Take a strong solution of quicksilver, made with spirit of nitre; dilute it with water, and pour it into a hot glass, rinsed in strong spirit of sea-salt, and it will instantly become coloured. Or, if a solution of silver, made with spirit of nitre, considerably diluted, be poured into a glass, prepared in the manner above-mentioned, it will produce the same effect.
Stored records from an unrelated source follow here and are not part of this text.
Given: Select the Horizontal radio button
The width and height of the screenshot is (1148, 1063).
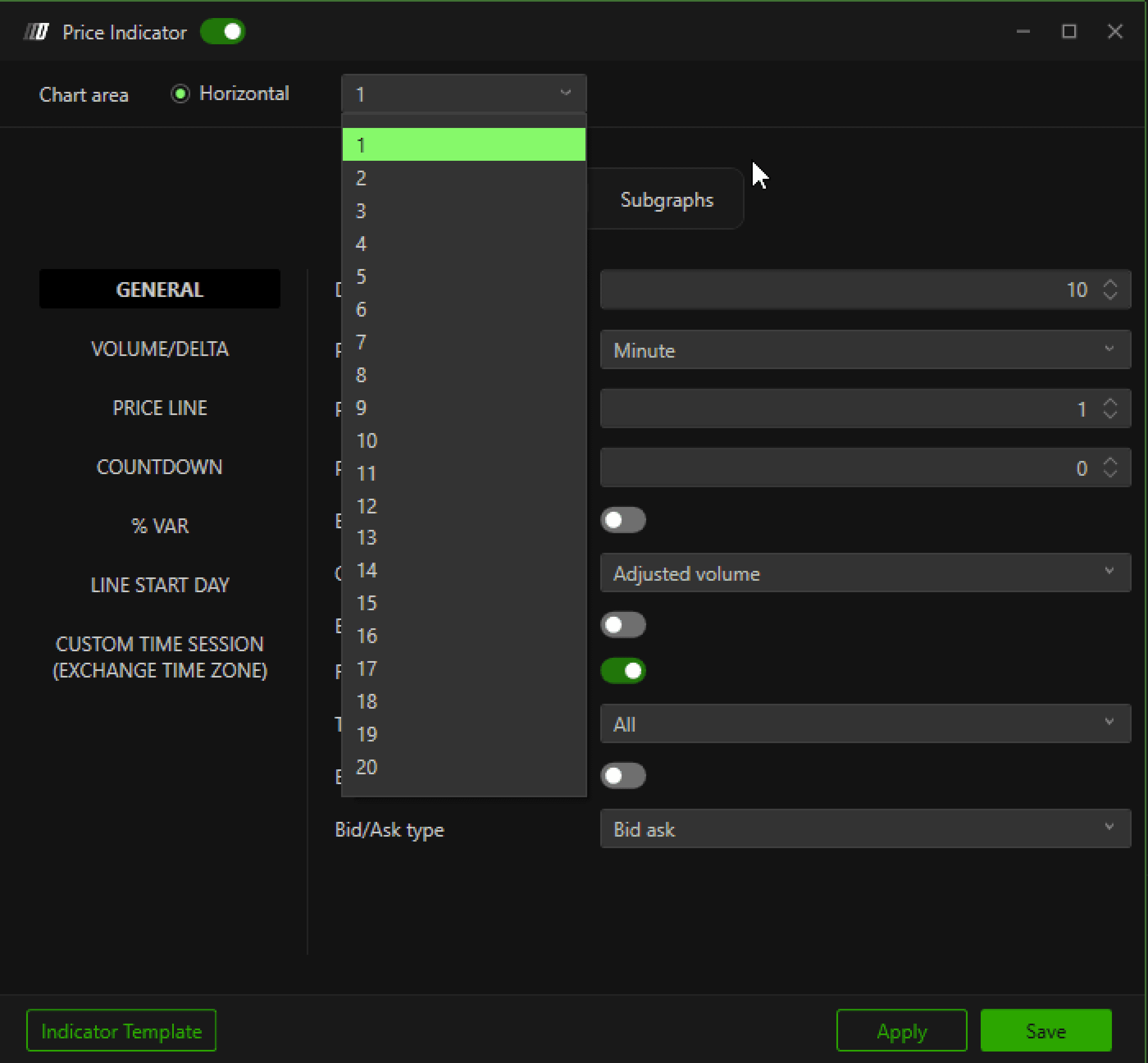Looking at the screenshot, I should 180,94.

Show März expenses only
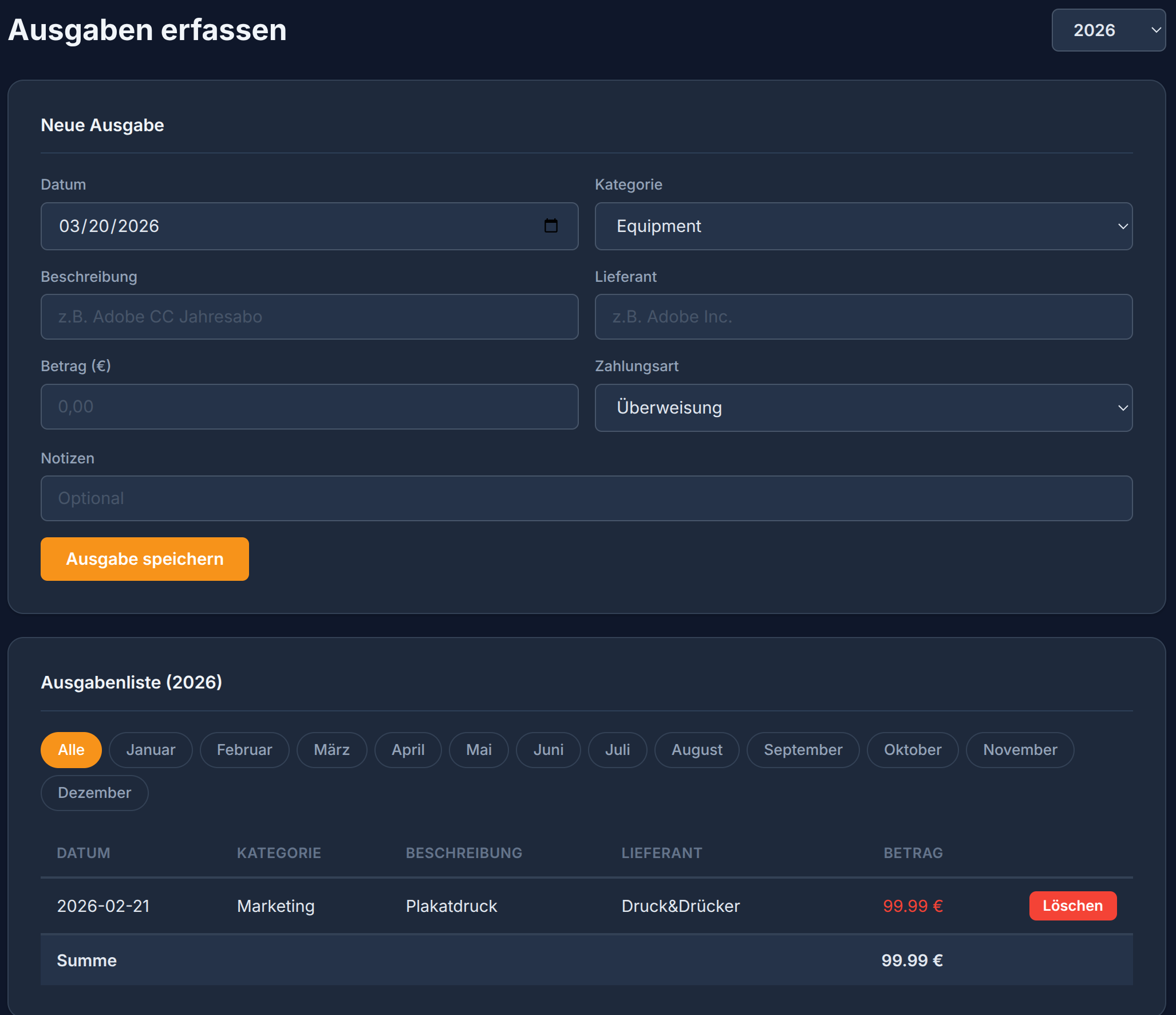click(x=332, y=750)
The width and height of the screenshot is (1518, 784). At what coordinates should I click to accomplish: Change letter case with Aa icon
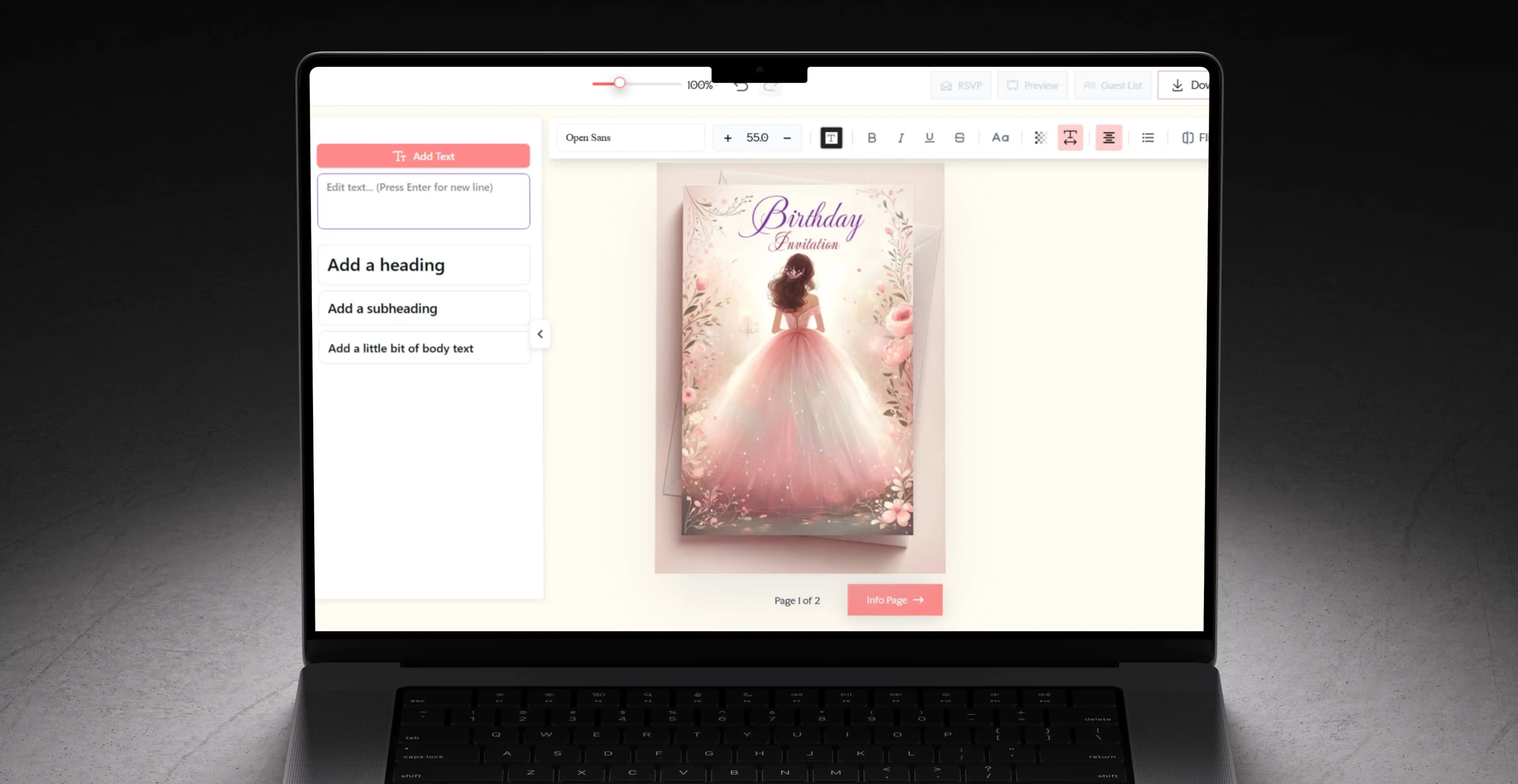click(1000, 138)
And if you pour hot water upon new-made crocus metallorum, and put it into a clean glass, rinsed with any acid, it will produce an orange colour.

To produce a Colour which appears and disappears by the Influence of the Air.

Put into a decanter some volatile spirit, in which you have dissolved copper filings, and you will have a fine blue tincture; and if the bottle be stopped, the colour will soon return again; and this experiment may be repeated a considerable number of times.

To turn a colourless Liquor Black, by adding a White Powder to it.

Put a hot weak pellucid infusion of galls into a glass, and throw into it a grain of the vitriol of iron, calcined to whiteness, and considerably heated; then, as it falls to the bottom, it will make a black cloud, which will uniformly diffuse itself through the transparent liquor, and gradually turn it black.

The same effect may also be produced by the addition of a little vitriol of iron calcined to a yellow colour, or by the colcothar of vitriol calcined to redness.

The black liquor, produced as above, may be rendered pellucid again, by pouring the liquor hot into a glass rinsed with the pure acid of vitriol. And to make this transparent liquor black again, pour to it as much hot oil of tartar per deliquium as will saturate the acid, which has attracted the metallic matter.

Freezing Mixture.

In the time of snow, a freezing mixture may easily be made, by mixing a little snow and common salt in a basin near the fire. If water in an iron cup or phial be put into this mixture, it will immediately be frozen; and if pounded ice and common salt be added, it will have a still more powerful effect.